Walk the 0027 findings list; for each relation, decide whether `authenticated` visibility is intentional. If it is, suppress the finding for that object. If it is not, revoke.

**Option 2: Hide every table from both roles, re-grant only what is needed**

```sql
revoke all on all tables in schema public from anon, authenticated;

alter default privileges in schema public
revoke select on tables from anon, authenticated;

-- Re-grant per-relation only where genuinely required:
grant select on public.profiles to authenticated;
grant select on public.products to authenticated;
grant select, insert on public.orders to authenticated;
```

This pairs cleanly with 0026's Option 1 and is the cleanest end state for projects that want introspection to expose only an explicit allowlist.

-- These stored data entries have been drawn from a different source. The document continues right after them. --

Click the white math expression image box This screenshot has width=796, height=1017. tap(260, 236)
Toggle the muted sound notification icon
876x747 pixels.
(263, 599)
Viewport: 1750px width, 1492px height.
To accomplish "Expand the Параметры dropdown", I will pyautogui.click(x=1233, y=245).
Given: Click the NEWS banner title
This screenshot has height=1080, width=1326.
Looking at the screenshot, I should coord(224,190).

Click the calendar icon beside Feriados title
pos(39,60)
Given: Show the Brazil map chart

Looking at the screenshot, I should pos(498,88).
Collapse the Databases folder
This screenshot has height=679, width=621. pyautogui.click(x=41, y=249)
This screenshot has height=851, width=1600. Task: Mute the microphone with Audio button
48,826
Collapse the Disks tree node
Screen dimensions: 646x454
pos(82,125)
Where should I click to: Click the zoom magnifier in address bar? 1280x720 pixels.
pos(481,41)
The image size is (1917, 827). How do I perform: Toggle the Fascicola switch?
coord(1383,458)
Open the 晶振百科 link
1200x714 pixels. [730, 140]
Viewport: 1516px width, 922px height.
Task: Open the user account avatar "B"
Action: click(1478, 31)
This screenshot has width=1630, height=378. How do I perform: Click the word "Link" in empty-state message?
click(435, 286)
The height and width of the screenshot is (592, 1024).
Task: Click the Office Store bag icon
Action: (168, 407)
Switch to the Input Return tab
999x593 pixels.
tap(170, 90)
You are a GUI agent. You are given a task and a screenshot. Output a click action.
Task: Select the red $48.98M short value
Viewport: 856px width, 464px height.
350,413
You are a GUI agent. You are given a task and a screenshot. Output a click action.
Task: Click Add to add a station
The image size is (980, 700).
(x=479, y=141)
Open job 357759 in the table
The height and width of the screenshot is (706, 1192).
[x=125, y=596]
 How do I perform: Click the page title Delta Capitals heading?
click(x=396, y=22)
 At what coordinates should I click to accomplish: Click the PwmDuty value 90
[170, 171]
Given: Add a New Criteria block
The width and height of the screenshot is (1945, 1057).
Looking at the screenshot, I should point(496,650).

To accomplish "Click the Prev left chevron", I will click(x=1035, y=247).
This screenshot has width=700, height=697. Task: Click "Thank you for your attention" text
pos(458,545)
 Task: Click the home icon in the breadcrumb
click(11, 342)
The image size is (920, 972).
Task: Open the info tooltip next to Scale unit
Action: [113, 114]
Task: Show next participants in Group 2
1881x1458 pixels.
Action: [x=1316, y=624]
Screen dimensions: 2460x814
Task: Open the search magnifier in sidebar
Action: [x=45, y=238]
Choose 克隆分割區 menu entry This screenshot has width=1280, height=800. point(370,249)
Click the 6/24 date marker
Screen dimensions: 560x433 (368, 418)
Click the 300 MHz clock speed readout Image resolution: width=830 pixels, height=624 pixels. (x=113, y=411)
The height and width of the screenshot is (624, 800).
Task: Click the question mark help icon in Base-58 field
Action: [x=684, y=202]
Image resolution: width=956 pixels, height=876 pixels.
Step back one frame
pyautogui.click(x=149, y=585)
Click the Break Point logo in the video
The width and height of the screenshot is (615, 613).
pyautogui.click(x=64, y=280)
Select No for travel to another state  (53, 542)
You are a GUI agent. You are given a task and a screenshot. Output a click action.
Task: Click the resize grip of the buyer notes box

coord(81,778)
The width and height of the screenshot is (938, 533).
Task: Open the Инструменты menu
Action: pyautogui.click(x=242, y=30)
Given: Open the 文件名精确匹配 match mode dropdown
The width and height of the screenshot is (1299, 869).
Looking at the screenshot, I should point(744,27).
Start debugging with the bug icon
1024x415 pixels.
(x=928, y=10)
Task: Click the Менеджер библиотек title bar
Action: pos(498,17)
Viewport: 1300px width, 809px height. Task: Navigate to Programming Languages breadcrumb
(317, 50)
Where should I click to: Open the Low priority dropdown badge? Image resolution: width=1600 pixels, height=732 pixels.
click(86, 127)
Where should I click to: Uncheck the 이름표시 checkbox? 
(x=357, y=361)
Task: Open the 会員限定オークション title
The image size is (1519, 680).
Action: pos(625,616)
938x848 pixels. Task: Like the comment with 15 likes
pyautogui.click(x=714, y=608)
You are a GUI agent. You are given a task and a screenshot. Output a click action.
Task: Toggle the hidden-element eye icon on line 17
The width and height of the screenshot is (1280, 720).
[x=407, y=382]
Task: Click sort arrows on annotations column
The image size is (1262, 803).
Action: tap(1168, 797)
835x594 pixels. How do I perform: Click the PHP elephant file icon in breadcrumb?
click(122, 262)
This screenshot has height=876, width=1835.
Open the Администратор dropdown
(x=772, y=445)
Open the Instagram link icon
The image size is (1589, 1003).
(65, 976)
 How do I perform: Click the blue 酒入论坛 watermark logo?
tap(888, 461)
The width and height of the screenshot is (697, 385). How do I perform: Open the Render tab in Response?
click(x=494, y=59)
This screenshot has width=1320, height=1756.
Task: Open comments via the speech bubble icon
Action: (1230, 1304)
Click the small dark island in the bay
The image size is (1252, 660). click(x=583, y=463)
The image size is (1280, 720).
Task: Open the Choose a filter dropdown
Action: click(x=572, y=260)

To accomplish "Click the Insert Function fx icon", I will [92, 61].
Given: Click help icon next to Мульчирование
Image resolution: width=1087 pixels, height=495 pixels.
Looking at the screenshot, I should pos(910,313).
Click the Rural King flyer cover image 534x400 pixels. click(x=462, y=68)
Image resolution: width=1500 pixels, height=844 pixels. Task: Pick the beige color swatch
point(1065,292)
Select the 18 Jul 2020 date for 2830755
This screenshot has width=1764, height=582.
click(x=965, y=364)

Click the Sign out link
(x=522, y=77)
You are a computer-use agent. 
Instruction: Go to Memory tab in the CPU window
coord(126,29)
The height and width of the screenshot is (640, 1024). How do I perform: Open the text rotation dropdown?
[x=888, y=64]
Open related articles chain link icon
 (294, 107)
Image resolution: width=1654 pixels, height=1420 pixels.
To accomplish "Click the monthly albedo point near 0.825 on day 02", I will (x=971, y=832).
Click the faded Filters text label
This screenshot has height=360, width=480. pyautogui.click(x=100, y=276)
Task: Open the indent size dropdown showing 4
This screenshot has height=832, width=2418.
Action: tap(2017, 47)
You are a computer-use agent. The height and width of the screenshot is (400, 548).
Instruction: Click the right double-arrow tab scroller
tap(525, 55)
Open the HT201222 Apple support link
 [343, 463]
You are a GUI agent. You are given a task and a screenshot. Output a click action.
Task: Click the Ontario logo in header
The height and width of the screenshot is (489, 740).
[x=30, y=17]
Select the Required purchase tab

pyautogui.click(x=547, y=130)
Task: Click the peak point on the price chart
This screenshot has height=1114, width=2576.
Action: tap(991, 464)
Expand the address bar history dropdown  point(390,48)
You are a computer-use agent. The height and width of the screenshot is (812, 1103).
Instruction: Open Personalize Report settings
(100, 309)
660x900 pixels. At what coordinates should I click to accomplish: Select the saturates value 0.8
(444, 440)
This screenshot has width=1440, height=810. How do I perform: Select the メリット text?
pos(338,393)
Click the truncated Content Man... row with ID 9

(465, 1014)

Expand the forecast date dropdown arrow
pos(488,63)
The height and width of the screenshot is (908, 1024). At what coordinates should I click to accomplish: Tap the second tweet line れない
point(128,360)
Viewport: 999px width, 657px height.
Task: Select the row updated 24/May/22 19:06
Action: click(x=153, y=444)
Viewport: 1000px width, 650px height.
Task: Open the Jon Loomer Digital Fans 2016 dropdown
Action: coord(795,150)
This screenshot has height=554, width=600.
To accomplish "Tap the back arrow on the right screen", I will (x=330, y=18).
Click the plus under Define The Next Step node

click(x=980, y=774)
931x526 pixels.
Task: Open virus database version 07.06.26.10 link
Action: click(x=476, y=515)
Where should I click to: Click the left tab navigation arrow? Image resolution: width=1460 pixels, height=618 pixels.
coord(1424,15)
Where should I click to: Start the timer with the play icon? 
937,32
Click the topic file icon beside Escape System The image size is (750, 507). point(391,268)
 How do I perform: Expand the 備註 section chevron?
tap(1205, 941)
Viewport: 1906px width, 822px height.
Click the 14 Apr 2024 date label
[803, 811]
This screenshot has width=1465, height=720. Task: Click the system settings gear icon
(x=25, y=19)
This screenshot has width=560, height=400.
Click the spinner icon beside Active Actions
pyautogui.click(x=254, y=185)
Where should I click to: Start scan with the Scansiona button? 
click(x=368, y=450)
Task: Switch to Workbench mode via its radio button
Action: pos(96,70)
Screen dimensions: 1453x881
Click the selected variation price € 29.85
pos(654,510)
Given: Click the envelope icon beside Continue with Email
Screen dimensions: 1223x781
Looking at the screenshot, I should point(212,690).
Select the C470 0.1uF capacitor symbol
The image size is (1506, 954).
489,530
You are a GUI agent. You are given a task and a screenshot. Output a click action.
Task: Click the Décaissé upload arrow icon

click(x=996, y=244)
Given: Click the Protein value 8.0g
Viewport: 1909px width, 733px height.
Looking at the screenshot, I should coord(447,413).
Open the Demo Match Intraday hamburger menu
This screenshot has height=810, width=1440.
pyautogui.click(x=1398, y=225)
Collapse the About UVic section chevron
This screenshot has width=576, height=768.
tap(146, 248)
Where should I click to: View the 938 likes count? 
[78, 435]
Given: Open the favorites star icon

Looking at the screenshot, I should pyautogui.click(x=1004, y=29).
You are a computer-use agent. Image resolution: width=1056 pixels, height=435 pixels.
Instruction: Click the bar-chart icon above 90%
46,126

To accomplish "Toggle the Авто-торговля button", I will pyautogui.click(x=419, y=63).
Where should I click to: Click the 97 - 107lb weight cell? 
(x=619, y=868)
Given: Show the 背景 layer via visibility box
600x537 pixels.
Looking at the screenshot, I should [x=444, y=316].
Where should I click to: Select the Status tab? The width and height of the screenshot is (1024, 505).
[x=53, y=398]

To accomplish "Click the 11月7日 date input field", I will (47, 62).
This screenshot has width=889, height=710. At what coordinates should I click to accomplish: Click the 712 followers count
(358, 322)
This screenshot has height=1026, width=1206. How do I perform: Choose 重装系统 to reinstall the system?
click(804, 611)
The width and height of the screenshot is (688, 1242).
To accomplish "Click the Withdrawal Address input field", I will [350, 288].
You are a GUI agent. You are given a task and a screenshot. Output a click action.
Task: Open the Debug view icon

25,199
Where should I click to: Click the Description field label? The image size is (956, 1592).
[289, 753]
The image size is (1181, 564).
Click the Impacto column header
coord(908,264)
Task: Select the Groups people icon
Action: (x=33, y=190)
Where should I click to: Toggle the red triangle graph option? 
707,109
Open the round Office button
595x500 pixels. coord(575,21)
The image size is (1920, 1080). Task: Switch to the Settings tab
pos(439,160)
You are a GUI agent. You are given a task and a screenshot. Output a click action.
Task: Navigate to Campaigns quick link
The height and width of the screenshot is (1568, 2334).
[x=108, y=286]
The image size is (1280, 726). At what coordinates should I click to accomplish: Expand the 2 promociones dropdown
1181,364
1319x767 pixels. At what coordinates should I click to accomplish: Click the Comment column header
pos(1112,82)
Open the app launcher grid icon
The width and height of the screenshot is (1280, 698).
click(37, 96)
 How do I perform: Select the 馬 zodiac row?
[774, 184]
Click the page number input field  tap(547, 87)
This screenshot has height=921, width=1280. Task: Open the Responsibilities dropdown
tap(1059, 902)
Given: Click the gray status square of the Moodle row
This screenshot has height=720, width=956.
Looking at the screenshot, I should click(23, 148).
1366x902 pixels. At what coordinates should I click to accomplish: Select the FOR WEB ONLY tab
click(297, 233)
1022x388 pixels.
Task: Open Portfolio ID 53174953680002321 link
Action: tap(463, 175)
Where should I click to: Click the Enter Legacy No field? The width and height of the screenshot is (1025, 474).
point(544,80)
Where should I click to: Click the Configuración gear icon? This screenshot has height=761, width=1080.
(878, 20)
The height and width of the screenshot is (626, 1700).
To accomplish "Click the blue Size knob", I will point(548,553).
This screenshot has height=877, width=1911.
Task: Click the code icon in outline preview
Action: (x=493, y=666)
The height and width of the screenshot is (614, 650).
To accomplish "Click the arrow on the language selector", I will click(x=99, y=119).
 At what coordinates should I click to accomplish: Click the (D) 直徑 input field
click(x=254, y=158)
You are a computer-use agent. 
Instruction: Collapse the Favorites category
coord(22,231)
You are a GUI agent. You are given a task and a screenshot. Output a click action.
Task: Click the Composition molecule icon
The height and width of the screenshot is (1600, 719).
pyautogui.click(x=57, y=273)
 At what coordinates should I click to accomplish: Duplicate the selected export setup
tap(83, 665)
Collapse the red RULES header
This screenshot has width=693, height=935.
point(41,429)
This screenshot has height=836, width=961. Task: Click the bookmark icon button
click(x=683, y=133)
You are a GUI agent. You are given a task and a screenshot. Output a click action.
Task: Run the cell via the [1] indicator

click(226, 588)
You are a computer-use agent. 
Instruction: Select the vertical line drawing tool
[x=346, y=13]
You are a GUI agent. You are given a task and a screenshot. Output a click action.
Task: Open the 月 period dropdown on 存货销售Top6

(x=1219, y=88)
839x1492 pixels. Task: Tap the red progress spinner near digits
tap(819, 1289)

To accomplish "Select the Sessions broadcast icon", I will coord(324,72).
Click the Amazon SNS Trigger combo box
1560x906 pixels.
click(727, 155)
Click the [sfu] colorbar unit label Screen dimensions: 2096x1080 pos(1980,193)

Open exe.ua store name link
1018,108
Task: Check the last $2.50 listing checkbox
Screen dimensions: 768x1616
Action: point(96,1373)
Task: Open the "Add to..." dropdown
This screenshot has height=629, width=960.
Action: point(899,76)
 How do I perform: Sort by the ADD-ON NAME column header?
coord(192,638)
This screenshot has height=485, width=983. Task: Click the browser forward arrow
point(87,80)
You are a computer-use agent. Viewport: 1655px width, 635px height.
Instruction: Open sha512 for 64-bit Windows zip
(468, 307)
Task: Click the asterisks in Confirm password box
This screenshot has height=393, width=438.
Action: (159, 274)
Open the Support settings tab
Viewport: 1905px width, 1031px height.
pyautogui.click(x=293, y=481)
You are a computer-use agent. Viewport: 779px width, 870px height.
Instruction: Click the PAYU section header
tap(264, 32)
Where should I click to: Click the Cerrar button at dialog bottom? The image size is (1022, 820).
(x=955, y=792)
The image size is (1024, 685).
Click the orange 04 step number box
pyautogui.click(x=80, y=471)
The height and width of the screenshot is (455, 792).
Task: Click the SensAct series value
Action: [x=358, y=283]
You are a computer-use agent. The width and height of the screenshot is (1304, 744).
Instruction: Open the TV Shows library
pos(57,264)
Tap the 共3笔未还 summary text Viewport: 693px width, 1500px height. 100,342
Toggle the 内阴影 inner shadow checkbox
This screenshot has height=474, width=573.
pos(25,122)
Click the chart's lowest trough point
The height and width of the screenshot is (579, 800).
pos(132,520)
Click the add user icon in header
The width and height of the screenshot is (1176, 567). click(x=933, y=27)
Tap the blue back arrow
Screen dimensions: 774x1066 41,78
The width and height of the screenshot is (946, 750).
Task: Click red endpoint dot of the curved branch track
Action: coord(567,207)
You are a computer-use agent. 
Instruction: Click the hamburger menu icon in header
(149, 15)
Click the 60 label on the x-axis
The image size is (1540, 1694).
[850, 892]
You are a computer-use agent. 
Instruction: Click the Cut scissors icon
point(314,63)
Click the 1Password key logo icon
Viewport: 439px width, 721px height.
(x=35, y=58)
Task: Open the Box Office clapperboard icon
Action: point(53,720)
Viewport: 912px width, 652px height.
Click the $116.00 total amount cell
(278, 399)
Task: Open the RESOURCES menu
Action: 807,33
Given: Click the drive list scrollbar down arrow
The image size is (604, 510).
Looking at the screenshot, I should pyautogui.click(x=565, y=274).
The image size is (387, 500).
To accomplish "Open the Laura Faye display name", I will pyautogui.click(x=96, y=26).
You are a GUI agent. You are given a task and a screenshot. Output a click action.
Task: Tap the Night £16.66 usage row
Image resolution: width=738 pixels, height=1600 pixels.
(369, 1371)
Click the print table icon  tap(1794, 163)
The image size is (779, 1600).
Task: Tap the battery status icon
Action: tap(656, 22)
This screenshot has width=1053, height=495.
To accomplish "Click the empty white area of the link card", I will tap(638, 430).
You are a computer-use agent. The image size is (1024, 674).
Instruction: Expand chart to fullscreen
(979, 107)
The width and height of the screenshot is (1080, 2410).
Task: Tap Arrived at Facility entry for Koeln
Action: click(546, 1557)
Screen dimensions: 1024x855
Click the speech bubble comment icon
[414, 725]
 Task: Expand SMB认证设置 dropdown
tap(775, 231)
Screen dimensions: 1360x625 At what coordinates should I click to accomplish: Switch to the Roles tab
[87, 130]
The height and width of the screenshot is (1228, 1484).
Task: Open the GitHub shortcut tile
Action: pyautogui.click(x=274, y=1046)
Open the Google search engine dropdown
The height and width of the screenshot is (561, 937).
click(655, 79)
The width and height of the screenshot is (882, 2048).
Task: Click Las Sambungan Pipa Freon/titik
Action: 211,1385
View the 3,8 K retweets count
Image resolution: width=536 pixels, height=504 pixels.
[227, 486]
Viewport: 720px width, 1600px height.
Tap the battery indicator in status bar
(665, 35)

**Option 3: Block the entire GraphQL endpoint for both roles**

```sql
revoke all on function graphql.resolve from anon, authenticated;
```

This rejects every GraphQL request, not just introspection. Use only if you do not use the `/graphql/v1` endpoint at all. The table-level revokes above are usually preferable because they keep the endpoint alive while returning an empty schema.

### Example

Given a table that signed-up users should not be able to see in introspection:

```sql
create table public.internal_api_keys(
id uuid primary key,
service text,
key_hash text,
permissions jsonb
);

alter table public.internal_api_keys enable row level security;
-- No policies, but `authenticated` still inherits the default SELECT
-- grant — every signed-up user sees the column list via introspection.
```

Lint 0027 fires for `public.internal_api_keys`. Fix:

```sql
revoke all on public.internal_api_keys from authenticated, anon, public;
```

The introspection query no longer returns this table for any role. (If 0026 was also firing for this table, the same revoke clears it.)

### Verifying the Fix

After applying the revoke, repeat the introspection query with a real user JWT and confirm the relation is no longer in the response:

```bash
curl -X POST https://<PROJECT_REF>.supabase.co/graphql/v1 \
-H 'apiKey: <ANON_KEY>' \
-H 'Authorization: Bearer <USER_JWT>' \
-H 'Content-Type: application/json' \
--data-raw '{"query": "{ __schema { types { name fields { name } } } }"}'
```

### Quick Reference

| Goal | SQL |
|------|-----|
| Hide one table from `authenticated` | `revoke all on public.secret_table from authenticated, public;` |
| Hide all tables from `authenticated` | `revoke all on all tables in schema public from authenticated;` |
| Prevent future auto-grants | `alter default privileges in schema public revoke select on tables from authenticated;` |
| Hide one table from both roles | `revoke all on public.secret_table from anon, authenticated, public;` |
| Kill GraphQL endpoint for both roles | `revoke all on function graphql.resolve from anon, authenticated;` |

### False Positives

This lint flags every `authenticated`-readable relation when `pg_graphql` is installed. The majority of findings are usually intentional — most app-facing tables genuinely need to be readable by signed-up users, and exposing their column names through introspection is acceptable.

If introspection visibility is intentional for a relation, the lint can be safely ignored for that object. The lint is informational: it surfaces what your project makes visible to authenticated users so you can decide which relations are actually meant to be discoverable by every account holder, including throwaway accounts created via open signup.